Inspiration

We realized that privacy laws, while necessary, were accidentally stalling cancer research. We wanted to build a bridge where privacy and progress can coexist.

What it does

FedMed simulates a network of hospitals. It allows them to collaboratively train a Brain Tumor Detection model. The key innovation is that the data never leaves the hospital's local server. Only the mathematical learnings are shared.

How we built it

The Core: Built a PyTorch CNN to detect brain tumors from MRI scans. The Federation: Used Flower (flwr) to handle the networking—sending model weights (not data) between client nodes and the server. The Interface: Created a live Streamlit dashboard to visualize training progress and verify zero data leakage.

Challenges we ran into

Configuring the gRPC communication channels between the server and clients was tough. We also had to ensure the model converged quickly (within 5 rounds) to prove viability.

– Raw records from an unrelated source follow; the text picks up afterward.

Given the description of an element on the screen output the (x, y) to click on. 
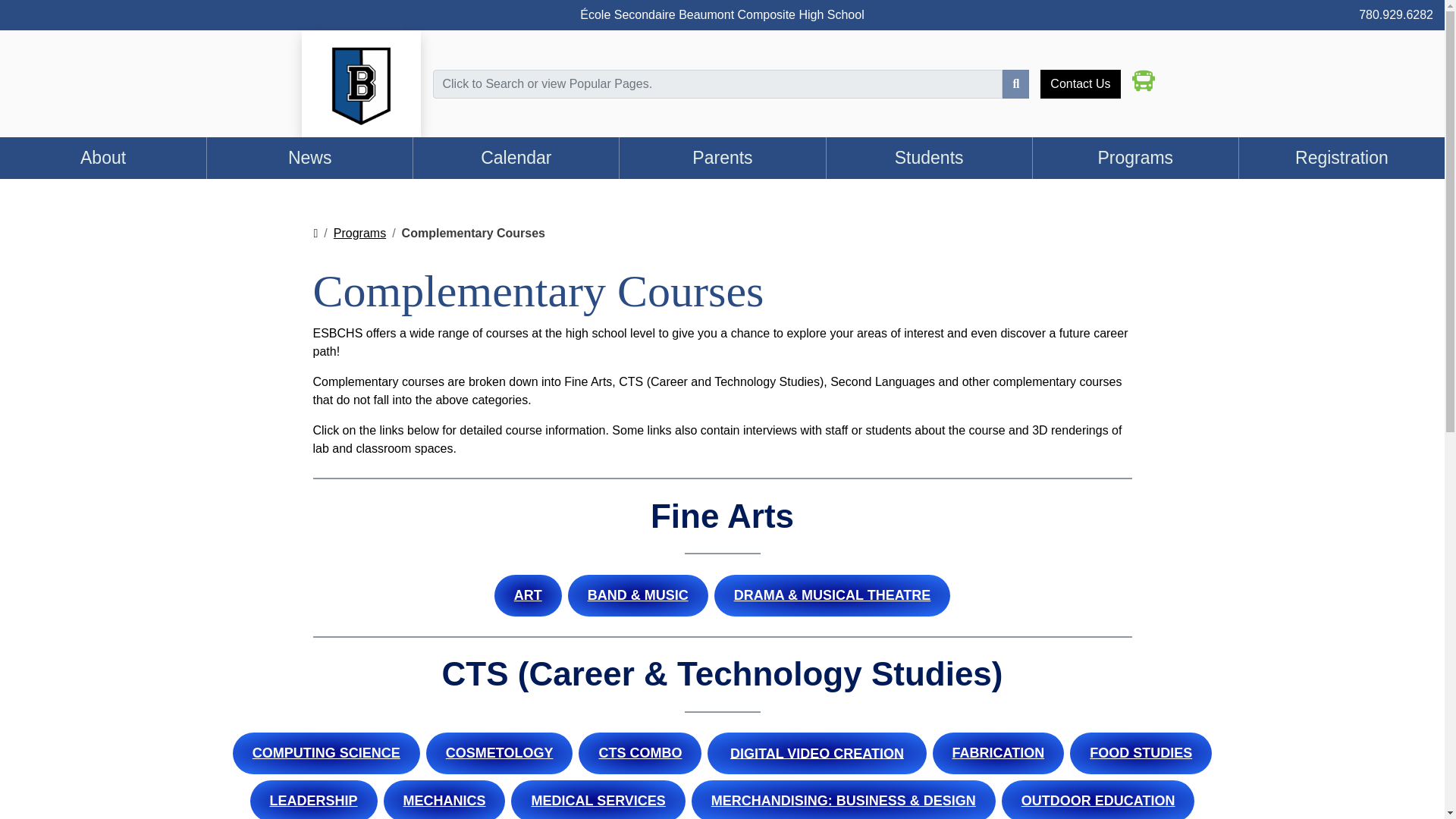
Programs (359, 232)
Students (928, 158)
News (309, 158)
Calendar (515, 158)
About (103, 158)
Contact Us (1080, 83)
Complementary Courses (472, 232)
Parents (721, 158)
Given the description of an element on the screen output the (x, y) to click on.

Accomplishments that we're proud of

We successfully trained a model to 91.69% accuracy across completely isolated data silos. Seeing the accuracy graph climb in real-time on our dashboard was a huge moment.

What we learned

We proved that privacy doesn't cost accuracy. Our model jumped from 72% to 91% accuracy in just 5 rounds without ever centralizing the data. This confirmed that Federated Learning is production-ready for healthcare and gave us deep experience with gRPC and distributed architecture.

What's next for FedMed

Homomorphic Encryption: Encrypting model updates so the server can't reverse-engineer gradients. Differential Privacy: Adding mathematical noise to guarantee absolute patient anonymity. Physical Pilot: Deploying the client nodes on Raspberry Pis to simulate true physical separation between hospitals.